Ahora que nuestras puertas son bastiones inexpugnables frente al mundo y que las zonas comunes de los edificios son lugares de paso en los que, solo esporádicamente, uno se cruza con otro ser humano para intercambiar un huidizo saludo cortés, la tecnología nos ha bendecido. Del espacio cibernético nos ha llegado Facebook (o pongan ustedes mismos el nombre de cualquier otra red social), para poder meter la mano en el postigo y tirar del pestillo. No deja de ser curioso que, en la época de una rigurosa protección de datos, las redes sociales hayan venido para hacer posible que nada suceda en nuestra vida sin que los demás lo sepan y para que ninguna opinión se quede ni un minuto puesta a hervir en nuestro cerebro antes de que se vierta a borbotones.
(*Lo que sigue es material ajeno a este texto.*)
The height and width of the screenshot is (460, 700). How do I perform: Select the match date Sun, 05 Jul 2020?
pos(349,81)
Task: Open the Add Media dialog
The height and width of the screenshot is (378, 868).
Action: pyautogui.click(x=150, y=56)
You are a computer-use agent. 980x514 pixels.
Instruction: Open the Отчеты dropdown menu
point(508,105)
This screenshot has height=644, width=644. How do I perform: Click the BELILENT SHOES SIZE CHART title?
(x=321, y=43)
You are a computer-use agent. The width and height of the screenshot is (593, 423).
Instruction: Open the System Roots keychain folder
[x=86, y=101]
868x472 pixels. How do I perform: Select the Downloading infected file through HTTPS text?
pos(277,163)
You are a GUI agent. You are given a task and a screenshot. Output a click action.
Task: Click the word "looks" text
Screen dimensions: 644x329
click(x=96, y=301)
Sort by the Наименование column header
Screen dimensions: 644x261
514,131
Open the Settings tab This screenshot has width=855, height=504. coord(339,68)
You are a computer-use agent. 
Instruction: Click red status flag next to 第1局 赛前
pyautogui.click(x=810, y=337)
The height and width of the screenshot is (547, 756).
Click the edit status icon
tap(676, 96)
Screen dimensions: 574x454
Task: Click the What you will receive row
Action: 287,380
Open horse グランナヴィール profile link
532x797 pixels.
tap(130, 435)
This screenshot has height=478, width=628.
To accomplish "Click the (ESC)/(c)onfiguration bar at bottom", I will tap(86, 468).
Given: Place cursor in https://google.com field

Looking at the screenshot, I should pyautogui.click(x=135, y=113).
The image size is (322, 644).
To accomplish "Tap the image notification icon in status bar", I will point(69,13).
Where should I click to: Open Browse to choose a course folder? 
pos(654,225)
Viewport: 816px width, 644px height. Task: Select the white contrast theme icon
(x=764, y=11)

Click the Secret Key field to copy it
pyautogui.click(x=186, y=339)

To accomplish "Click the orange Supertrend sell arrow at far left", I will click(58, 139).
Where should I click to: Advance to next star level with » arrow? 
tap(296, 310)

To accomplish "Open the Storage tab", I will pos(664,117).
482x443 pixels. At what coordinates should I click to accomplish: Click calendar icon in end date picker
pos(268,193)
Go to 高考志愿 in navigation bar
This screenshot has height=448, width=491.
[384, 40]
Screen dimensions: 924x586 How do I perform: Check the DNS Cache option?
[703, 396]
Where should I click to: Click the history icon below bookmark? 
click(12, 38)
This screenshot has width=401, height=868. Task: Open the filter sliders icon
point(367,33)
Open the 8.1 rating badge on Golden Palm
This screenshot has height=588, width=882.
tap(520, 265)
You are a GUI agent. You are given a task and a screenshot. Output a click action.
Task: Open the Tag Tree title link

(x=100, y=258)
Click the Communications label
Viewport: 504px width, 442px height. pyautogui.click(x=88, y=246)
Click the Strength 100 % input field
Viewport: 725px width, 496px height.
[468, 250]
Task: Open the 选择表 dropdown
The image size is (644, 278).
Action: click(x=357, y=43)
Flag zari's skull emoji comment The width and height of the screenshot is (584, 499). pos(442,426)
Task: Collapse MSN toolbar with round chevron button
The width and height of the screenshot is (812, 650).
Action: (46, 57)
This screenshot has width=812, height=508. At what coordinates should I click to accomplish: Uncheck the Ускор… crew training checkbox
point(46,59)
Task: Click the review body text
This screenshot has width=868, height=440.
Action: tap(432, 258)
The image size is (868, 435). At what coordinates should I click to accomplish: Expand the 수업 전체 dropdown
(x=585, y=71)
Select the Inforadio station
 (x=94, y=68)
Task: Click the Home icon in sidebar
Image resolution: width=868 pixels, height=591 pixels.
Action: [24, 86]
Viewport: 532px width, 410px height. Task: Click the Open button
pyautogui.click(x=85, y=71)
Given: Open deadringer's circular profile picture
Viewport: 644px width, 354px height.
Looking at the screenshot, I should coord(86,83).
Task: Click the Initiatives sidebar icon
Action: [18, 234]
Ya tenemos un nuevo patio de vecinos, una corrala, un brasil, una plaza pública en la que volver a contar nuestra vida (o la perfomance de nuestra vida), para que todos sepan que hemos viajado, cómo es la playa de nuestro pueblo, dónde, qué y con quién hemos comido, que fuimos a una boda vestidos de punta en blanco o que detestamos al gobierno. Damos like y lanzamos piropos a nuestros amigos y, acto seguido, esperamos que nos den like y nos envíen también un número equivalente de piropos. Sorprendente barómetro de nuestra autoestima hemos creado. Criticamos, amamos, engañamos, alabamos, enjuiciamos, presumimos, lamentamos, odiamos, ayudamos, mentimos… La nueva plaza pública lo aguanta todo y el postigo ya no se puede cerrar. Han cambiado las formas y los instrumentos, pero no ha cambiado nuestra necesidad de ser estimados y valorados, de que nuestra alegría, dolor o pensamiento sean entendidos y compartidos. Está nuestra vida -la de verdad- y después esa otra -la de las redes- en la que solo somos lo que querríamos siempre ser.